Work instruction:
An exact reproduction of the lines below, from the first through the one with "Steve Slawinski (86, 409)", is the whole answer; pictures have no place in it.

---------- Information given ----------

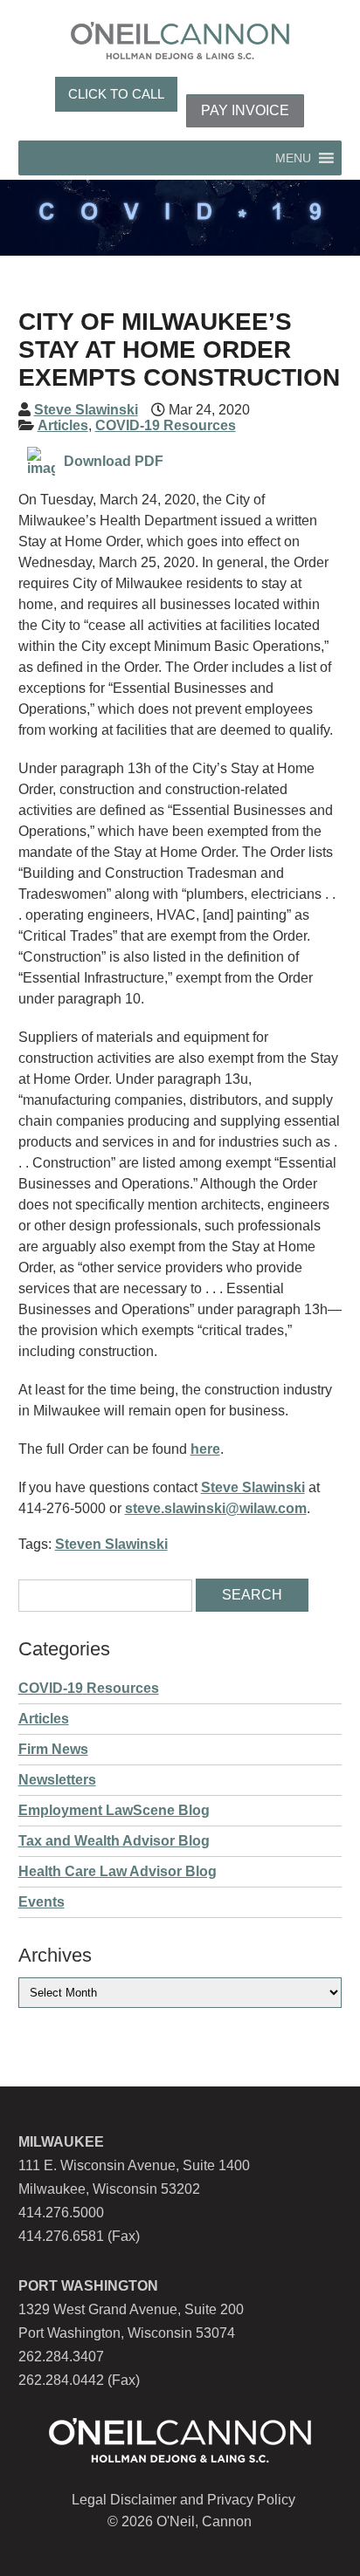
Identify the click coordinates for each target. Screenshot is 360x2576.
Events (41, 1901)
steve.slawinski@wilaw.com (216, 1508)
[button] (293, 157)
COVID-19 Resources (165, 425)
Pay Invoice (245, 110)
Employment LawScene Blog (114, 1810)
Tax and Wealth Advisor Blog (114, 1840)
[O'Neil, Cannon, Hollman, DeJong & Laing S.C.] (180, 54)
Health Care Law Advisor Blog (117, 1871)
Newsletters (57, 1779)
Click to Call (116, 93)
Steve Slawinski (86, 409)
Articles (63, 425)
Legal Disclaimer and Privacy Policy (183, 2499)
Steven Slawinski (111, 1544)
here (205, 1449)
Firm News (53, 1749)
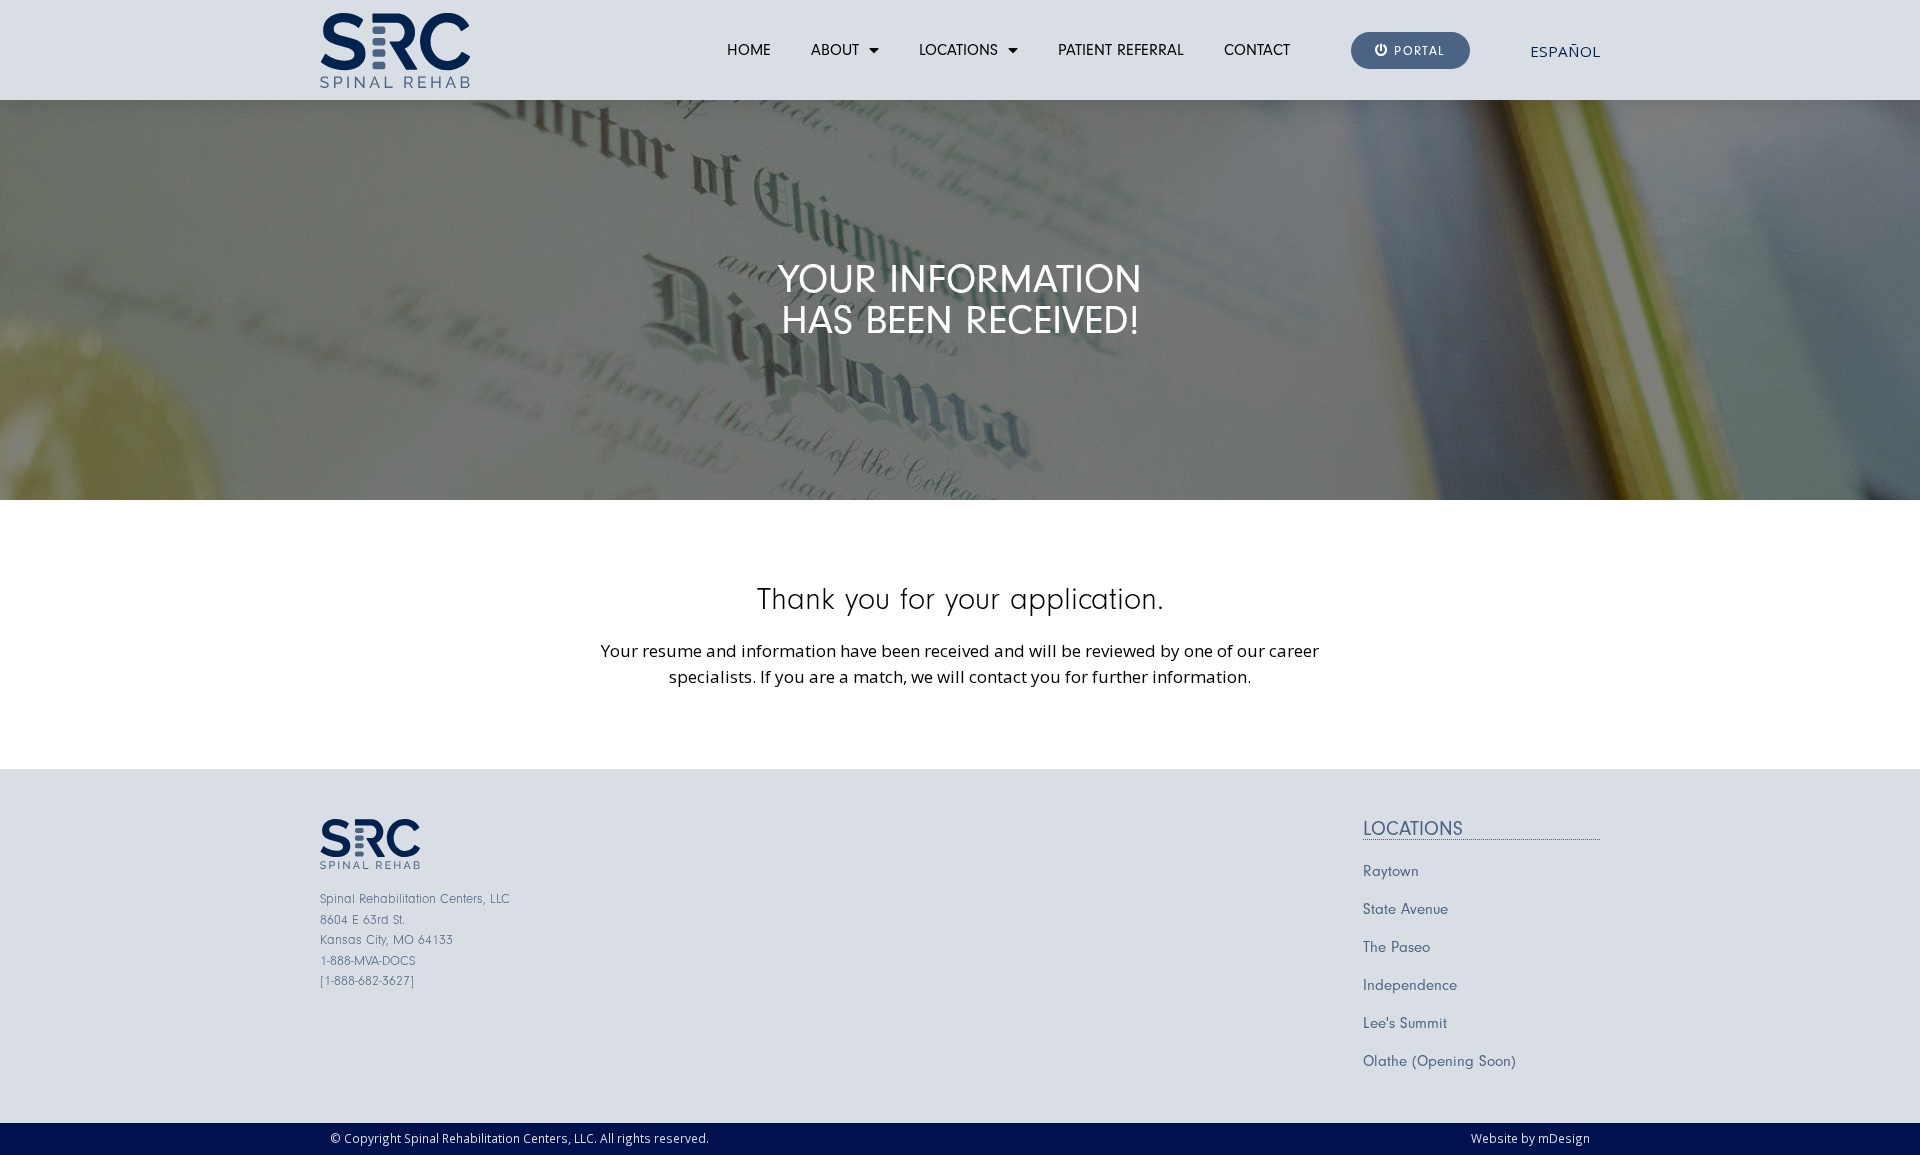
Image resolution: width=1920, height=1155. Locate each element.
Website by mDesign (1530, 1138)
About (835, 50)
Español (1565, 51)
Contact (1257, 50)
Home (749, 50)
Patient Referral (1121, 50)
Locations (958, 50)
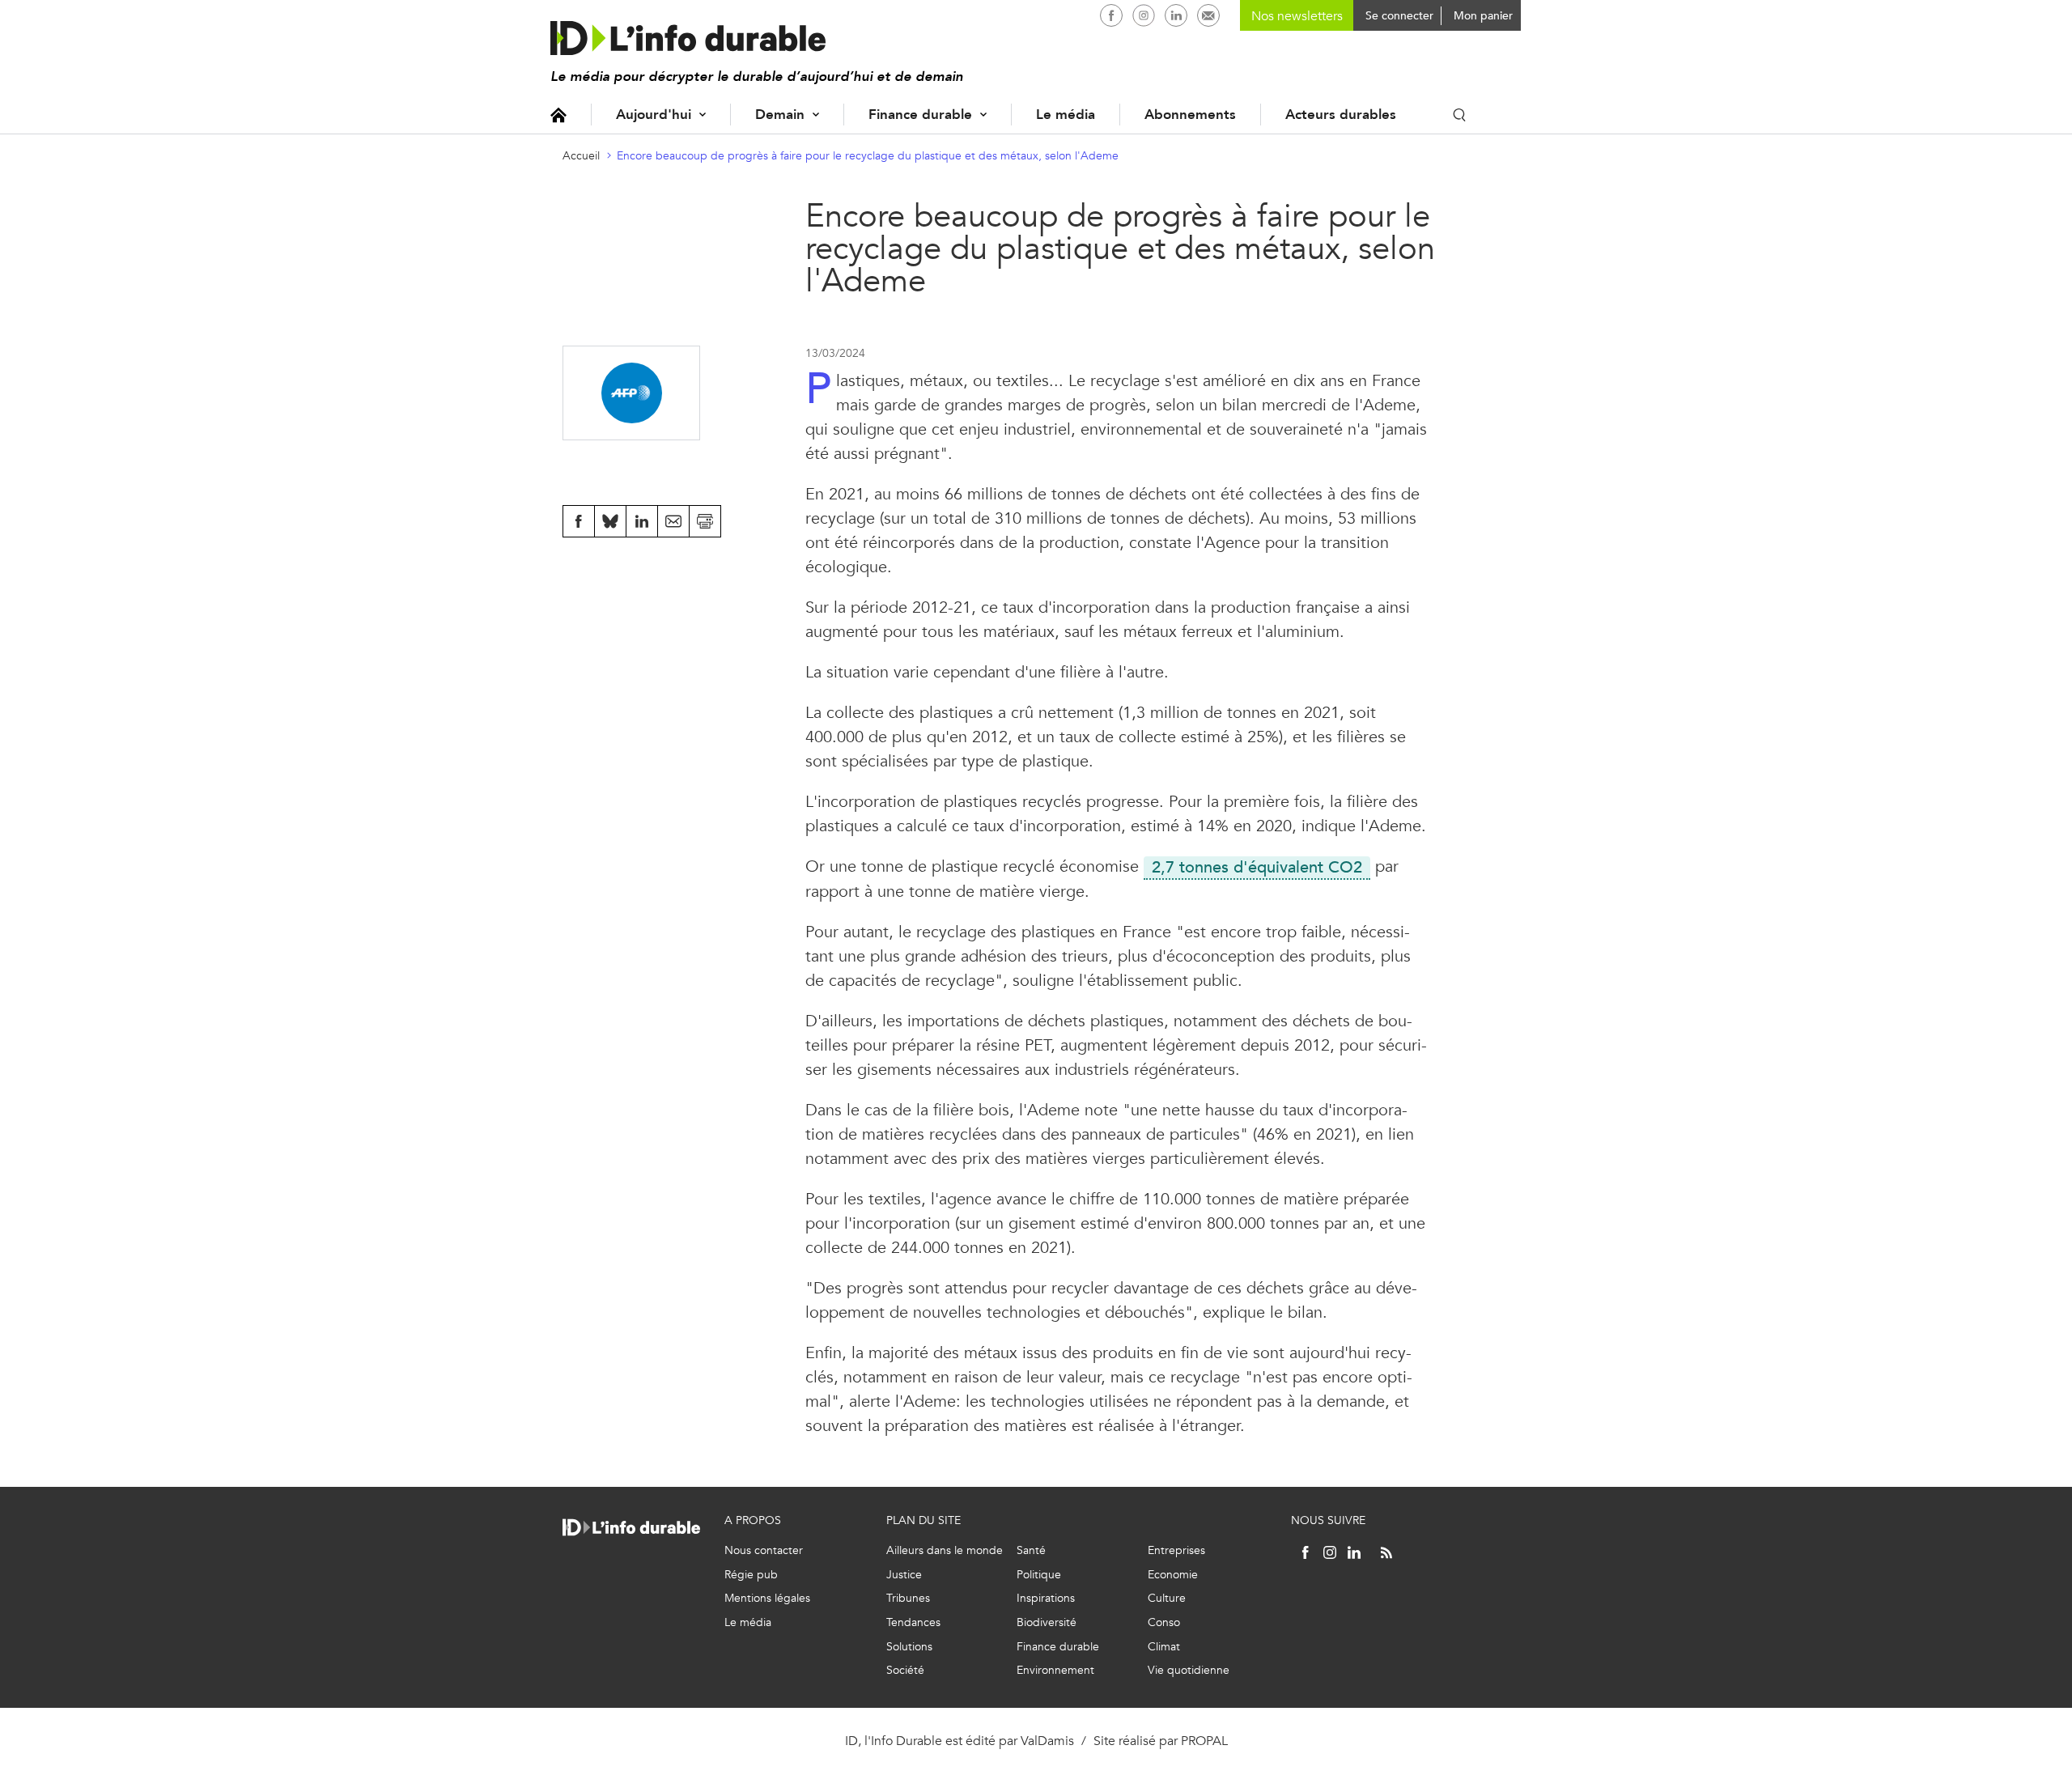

----------

The answer:
Identify the click coordinates for each target. Screenshot is 360x2576.
Events (41, 1901)
steve.slawinski@wilaw.com (216, 1508)
[button] (293, 157)
COVID-19 Resources (165, 425)
Pay Invoice (245, 110)
Employment LawScene Blog (114, 1810)
Tax and Wealth Advisor Blog (114, 1840)
[O'Neil, Cannon, Hollman, DeJong & Laing S.C.] (180, 54)
Health Care Law Advisor Blog (117, 1871)
Newsletters (57, 1779)
Click to Call (116, 93)
Steve Slawinski (86, 409)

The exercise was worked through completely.